Date: Thu, 13 Jul 2000 19:27:55 -0400
From: Olivier Galibert <[EMAIL PROTECTED]>
On Fri, Jul 14, 2000 at 01:07:38AM +0200, Marcus Brinkmann wrote:
> On Thu, Jul 13, 2000 at 07:01:28PM -0400, Olivier Galibert wrote:
> > Currently the on-disk structures for translators in ext2 allow for an
> > inode to be both a passive translator and a file (or directory) with
> > actual contents. AFAICT, this capability is not used anywhere for
> > now. I'm not even sure it is accessible from the filesystem
> > interface.
>
> The underlying node is accessible to the translator, and this can and will
> be used for example for filter (or for example for activity logging etc).
But only the translator has access to it?
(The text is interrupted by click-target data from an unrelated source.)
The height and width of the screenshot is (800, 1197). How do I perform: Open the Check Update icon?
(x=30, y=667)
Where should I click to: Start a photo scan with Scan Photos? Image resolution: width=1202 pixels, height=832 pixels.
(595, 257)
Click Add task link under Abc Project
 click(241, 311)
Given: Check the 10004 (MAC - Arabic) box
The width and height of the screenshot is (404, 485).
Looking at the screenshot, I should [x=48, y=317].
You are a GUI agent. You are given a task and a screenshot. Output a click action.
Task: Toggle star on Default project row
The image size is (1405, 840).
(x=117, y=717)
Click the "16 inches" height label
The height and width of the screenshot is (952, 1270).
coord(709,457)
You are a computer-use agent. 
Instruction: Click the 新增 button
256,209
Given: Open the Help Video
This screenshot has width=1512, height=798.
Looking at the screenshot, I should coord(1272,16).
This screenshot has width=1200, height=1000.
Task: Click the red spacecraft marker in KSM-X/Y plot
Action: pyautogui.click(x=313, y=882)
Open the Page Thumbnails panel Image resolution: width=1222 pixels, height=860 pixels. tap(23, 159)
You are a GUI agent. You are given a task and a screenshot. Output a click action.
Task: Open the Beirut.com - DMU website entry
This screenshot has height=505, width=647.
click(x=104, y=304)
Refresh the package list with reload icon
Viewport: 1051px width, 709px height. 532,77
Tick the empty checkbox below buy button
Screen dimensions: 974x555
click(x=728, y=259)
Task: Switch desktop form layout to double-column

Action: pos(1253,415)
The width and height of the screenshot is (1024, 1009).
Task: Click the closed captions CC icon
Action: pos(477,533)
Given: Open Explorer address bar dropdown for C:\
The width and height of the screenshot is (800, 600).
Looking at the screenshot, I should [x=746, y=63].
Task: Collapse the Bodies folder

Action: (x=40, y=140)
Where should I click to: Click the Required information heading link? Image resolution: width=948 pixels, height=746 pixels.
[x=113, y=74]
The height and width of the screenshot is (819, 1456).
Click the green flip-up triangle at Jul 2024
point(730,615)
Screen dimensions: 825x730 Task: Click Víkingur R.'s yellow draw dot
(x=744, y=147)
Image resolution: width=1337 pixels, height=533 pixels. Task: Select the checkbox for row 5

That's yucky. This means
that things can be hidden behind a translator and the only way for
both yourself and the sysadmin to know what's there is to remove it?
That's why we have O_NOTRANS, i.e. you can do
fd = open (..., O_READ | O_NOTRANS);
and use the file descriptor to read from the actual file.
It's probably even too magic for the translator itself. This does not
work:
dd if=/dev/zero of=dummy bs=1024k count=8
mke2fs dummy
settrans -c dummy /hurd/ext2fs `pwd`/dummy
...because the translator will end up looping on itself.
Did you check that? If it really does that, I'd consider it a bug,
and I might try to fix it :-).
Anyway, I agree with Marcus that it's useful to have this feature, and
it's probably how Thomas designed it.